Stack Evaluation Scorecard: The 12 Questions I Ask Every SaaS Vendor in 2026
Quick Answer
The vendor evaluation form most companies still use was designed in 2017. None of its criteria predict whether a tool works in an AI-augmented operation. The 12-question scorecard I actually use at Gardenpatch and The Cooling Co.
Get weekly growth frameworks — free
One tactical breakdown every Tuesday. Join The Growth Spurt.
● Key Topics
The vendor evaluation form most companies still use was designed in 2017. It scores features, demo quality, integration list, support response time, and price. Almost none of those criteria predict whether a tool will work in an AI-augmented operation. The scorecard needs a rewrite.

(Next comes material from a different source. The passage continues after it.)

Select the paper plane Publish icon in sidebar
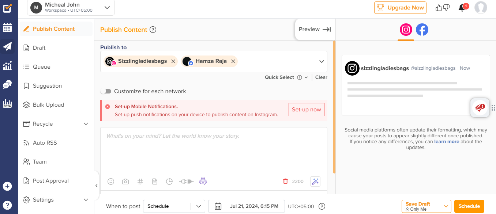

This post is the practical companion to the Tech Stack flagship — that piece names the six shifts, this one gives you the actual twelve-question scorecard I use to evaluate every vendor at both Gardenpatch and The Cooling Co.
What you can stop scoring
Before the new questions: the things that used to matter and matter less now.
UI quality. Still matters for the human exception layer, but the team isn't in the UI most of the time. Stop scoring polish; start scoring API surface area.
Onboarding experience. The vendor's onboarding flow was designed for a human user. Your team's onboarding to the tool is mostly agent configuration now. Demos and onboarding sessions are misleading proxies for real fit.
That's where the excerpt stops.